Task item: Copy out the listing word for word, starting with the line containing "Describe the element" and ending with the line containing "at that location.".

Material supplied:
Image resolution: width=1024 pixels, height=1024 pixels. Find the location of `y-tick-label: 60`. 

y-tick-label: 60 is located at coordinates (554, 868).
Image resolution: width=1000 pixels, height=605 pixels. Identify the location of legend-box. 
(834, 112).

...

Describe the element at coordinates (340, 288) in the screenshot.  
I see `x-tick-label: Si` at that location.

Task output:
Describe the element at coordinates (340, 288) in the screenshot.  
I see `x-tick-label: Si` at that location.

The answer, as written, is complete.